Their narrative show, Lady Robots, was first previewed at the 2002 Adelaide Fringe Festival before it was performed at the MICF later that year. The show was a musical comedy telling the story of three men who are hurled into space where they come across a planet populated only by Lady Robots. Tripod performed a re-jigged version of the show, Lady Robots v1.1 at the Athenaeum Theatre at the Melbourne International Comedy Festival in 2005, before a national tour culminating in a hit season at the Sydney Opera House. No recordings are known to exist.

On 30 January 2010, Tripod held the world premiere of their comedic musical Tripod versus the Dragon at the Massachusetts Museum of Contemporary Art in North Adams, Massachusetts, United States. Elana Stone co-starred in the production in the role of "The Dungeon Master"/"Dragon" after Megan Washington, who had been co-writing songs for the production, declined the role due to scheduling conflicts. The production is based on the Dungeons and Dragons role-playing game. Tripod went on to perform this show at the Adelaide Fringe Festival, Melbourne International Comedy Festival, the Sydney Opera House, and the Edinburgh Fringe Festival in 2010, as well as subsequent seasons in Perth, Brisbane, regional Victoria and the Przeglad Piosenki Aktorskiej festival in Wroclaw, Poland.

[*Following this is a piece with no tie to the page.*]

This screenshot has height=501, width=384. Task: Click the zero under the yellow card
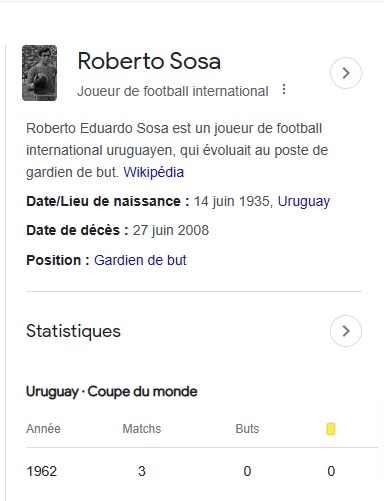pos(331,471)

In January 2013, Tripod joined forces with Australian performer Eddie Perfect to create Perfect Tripod, a show of classic Australian songs arranged in four-part harmony, inspired by their cover of Meet Me in the Middle of the Air performed on The Sideshow on 13 October 2007. Perfect Tripod toured concert halls throughout the nation and have collaborated with such Australian pop music greats as Gotye and Missy Higgins.

In October 2014, Tripod performed live at the international gaming convention, PAX (Penny Arcade Expo), in Melbourne at the Melbourne Convention and Exhibition Centre. There they performed a short preview of This Gaming Life, an original collaboration between Tripod, Grammy nominated composer Austin Wintory and the Melbourne Symphony Orchestra.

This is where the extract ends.